§ **What to do**
Your job is to report every line of the entries that has "computer".

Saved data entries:
<<<<

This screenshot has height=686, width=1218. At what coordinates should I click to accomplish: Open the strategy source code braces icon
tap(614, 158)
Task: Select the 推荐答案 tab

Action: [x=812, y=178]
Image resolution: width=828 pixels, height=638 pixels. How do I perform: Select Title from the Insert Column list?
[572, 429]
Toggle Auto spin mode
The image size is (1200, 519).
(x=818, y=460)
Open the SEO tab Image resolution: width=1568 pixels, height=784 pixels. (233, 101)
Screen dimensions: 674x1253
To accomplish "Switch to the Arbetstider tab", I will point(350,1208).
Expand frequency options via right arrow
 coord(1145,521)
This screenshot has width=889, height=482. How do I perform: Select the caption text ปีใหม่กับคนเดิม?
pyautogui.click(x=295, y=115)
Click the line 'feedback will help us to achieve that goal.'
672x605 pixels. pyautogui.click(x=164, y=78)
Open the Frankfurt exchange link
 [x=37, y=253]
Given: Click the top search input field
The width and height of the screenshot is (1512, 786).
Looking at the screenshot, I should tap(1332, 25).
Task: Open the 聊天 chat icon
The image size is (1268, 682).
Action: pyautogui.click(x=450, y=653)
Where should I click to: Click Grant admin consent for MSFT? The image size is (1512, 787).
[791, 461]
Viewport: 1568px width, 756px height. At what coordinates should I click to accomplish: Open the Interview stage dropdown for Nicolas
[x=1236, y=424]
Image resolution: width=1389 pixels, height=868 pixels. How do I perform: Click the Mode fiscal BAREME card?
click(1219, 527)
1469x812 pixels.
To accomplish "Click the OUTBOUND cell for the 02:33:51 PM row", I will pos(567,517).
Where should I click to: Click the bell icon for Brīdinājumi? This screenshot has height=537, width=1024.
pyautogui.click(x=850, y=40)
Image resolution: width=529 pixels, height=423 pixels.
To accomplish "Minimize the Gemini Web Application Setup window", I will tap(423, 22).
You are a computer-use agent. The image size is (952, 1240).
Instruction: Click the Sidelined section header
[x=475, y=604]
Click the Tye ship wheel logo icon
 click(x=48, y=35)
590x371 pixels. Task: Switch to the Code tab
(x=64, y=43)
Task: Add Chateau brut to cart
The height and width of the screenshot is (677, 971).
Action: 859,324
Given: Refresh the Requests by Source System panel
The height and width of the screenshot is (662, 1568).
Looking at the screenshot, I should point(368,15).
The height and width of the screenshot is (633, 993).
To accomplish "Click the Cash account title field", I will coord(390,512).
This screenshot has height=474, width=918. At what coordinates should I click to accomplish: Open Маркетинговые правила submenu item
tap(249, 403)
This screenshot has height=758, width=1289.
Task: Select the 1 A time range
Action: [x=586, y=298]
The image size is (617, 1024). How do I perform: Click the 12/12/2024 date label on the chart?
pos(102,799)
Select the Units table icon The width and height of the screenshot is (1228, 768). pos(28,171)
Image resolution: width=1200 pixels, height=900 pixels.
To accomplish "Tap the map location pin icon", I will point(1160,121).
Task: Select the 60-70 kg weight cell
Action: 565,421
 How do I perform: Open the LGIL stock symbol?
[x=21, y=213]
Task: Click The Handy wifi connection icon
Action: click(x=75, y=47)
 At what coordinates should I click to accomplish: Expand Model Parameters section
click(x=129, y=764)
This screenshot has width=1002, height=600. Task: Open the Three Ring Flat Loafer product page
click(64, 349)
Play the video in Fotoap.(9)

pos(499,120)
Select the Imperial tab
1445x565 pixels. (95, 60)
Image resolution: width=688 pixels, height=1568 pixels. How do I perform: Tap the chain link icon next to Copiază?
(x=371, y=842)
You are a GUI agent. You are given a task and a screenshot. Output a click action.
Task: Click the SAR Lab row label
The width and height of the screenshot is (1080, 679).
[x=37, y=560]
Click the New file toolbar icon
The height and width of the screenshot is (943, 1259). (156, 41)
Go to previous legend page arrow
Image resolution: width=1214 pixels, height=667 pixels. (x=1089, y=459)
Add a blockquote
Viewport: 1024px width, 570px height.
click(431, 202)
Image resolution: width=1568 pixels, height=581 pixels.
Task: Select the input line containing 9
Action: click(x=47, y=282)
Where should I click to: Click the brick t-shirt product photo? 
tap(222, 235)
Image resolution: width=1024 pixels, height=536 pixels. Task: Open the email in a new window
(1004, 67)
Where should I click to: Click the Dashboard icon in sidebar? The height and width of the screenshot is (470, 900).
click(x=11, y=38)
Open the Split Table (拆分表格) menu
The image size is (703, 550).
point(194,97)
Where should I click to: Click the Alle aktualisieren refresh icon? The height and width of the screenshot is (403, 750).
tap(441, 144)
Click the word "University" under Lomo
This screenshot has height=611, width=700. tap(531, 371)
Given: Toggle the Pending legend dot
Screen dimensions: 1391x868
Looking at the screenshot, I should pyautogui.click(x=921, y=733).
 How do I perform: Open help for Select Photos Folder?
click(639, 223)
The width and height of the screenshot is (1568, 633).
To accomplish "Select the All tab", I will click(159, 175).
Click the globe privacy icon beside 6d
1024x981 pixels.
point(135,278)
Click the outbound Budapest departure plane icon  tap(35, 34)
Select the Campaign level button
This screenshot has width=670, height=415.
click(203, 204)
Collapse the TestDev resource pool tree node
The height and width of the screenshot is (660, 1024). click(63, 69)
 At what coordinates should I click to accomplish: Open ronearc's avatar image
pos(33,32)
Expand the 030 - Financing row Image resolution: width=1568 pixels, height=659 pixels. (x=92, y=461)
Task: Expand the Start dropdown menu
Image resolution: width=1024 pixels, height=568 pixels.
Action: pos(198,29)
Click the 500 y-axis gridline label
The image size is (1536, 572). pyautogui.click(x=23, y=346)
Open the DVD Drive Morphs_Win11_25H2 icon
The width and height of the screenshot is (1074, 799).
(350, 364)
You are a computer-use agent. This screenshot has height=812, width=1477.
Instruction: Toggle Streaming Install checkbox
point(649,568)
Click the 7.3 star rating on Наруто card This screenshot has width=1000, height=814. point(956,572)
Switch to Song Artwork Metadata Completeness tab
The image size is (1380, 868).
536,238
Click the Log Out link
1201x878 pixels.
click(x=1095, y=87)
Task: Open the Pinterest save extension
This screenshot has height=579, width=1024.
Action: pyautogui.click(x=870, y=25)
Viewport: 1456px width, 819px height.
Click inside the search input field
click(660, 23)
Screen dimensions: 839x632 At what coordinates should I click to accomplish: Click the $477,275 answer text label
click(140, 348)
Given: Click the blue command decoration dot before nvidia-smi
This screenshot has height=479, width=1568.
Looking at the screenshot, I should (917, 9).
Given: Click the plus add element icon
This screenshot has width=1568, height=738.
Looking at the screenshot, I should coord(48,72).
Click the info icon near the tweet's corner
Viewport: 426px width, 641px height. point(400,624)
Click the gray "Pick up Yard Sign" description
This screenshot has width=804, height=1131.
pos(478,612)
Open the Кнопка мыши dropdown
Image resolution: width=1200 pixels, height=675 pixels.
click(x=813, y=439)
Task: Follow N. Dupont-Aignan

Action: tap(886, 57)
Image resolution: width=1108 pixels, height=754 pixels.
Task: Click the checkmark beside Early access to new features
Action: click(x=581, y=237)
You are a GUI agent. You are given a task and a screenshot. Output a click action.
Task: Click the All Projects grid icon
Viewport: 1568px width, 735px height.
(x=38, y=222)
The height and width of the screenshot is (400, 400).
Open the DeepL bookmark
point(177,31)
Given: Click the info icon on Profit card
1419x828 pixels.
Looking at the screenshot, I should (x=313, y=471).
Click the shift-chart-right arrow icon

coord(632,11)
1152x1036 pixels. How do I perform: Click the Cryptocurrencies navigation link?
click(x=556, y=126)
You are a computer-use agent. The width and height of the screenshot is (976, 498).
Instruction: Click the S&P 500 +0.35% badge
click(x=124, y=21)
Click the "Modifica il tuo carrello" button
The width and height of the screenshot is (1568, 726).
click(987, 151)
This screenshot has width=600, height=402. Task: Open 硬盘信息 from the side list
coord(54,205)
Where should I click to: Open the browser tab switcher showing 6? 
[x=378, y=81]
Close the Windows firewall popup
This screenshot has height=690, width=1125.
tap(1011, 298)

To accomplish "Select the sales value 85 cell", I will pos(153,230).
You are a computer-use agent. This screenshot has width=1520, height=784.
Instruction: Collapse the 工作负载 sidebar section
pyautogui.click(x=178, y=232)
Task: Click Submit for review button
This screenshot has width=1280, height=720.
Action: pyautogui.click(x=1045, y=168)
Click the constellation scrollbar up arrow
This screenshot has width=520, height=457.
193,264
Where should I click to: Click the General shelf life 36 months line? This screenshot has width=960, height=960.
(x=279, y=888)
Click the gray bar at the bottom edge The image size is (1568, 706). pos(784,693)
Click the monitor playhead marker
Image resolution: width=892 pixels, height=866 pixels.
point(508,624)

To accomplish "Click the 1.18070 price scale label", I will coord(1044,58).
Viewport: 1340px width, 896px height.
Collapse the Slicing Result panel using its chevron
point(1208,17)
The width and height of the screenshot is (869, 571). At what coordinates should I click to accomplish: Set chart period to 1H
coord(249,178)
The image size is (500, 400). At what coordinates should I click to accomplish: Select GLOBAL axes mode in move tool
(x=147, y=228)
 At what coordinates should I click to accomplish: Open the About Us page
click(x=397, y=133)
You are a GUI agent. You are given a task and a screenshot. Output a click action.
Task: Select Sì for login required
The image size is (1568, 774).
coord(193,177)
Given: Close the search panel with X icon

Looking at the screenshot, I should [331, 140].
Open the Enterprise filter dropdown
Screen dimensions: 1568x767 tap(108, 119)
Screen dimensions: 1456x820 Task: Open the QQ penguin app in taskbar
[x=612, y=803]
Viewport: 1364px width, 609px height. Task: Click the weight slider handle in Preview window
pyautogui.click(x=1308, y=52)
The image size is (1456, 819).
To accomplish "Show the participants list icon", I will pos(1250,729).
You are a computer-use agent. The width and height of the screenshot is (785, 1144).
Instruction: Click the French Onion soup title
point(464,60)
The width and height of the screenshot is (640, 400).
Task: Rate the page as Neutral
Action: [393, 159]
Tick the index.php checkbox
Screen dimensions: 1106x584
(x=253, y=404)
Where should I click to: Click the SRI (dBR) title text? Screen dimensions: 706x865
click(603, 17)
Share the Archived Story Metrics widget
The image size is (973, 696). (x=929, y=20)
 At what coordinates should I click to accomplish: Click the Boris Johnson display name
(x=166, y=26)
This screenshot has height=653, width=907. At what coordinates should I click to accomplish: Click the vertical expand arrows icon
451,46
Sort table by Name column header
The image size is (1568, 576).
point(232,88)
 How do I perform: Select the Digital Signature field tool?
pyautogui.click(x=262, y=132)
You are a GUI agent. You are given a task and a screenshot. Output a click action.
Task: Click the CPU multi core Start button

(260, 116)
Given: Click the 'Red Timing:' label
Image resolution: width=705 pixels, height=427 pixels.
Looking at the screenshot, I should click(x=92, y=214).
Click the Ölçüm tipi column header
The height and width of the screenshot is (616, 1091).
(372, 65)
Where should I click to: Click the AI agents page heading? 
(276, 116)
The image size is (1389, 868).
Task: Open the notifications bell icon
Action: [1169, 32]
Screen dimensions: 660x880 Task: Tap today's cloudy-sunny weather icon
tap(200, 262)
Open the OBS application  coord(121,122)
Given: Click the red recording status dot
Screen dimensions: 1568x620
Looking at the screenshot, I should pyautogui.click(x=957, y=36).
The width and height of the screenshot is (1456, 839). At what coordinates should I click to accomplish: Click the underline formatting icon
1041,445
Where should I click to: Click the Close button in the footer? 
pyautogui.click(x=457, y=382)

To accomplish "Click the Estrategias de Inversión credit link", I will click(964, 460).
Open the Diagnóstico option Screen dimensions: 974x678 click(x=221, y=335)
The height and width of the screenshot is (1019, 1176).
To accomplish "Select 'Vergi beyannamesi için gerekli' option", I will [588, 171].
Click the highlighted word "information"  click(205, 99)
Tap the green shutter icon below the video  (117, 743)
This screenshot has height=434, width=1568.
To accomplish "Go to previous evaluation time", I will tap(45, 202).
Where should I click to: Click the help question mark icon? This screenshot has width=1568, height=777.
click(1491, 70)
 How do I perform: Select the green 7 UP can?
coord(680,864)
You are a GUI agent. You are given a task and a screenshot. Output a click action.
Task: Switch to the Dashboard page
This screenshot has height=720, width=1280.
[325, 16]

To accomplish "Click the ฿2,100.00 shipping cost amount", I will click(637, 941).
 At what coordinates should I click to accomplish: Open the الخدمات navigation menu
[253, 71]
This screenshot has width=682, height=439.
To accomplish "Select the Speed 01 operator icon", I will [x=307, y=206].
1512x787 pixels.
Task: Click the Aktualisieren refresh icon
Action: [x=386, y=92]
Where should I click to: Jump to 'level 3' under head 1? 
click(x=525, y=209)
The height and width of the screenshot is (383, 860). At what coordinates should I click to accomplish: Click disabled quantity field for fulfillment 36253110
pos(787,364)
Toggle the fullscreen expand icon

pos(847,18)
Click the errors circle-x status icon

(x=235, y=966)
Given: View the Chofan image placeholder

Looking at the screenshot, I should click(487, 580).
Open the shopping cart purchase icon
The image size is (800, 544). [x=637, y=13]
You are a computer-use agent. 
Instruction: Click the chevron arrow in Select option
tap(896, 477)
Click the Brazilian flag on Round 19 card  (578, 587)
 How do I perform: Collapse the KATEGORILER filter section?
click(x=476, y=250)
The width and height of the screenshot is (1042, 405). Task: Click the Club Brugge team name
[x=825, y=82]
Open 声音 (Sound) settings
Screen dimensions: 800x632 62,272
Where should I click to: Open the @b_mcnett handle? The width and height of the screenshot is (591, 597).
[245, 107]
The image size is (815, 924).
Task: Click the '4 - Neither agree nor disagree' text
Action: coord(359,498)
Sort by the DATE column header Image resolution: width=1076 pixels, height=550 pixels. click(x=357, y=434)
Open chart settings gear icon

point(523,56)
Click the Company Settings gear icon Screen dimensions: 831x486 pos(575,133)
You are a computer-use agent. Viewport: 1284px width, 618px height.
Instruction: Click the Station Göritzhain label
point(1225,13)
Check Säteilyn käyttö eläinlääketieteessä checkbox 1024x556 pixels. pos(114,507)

>>>>

§ **Response to the exercise**
You are a computer-use agent. The image size is (952, 1240).
You are a computer-use agent. This screenshot has height=812, width=1477.
You are a computer-use agent. The width and height of the screenshot is (976, 498).
You are a computer-use agent. This screenshot has width=1520, height=784.
You are a computer-use agent. The width and height of the screenshot is (785, 1144).
You are a computer-use agent. 
You are a computer-use agent. Viewport: 1284px width, 618px height.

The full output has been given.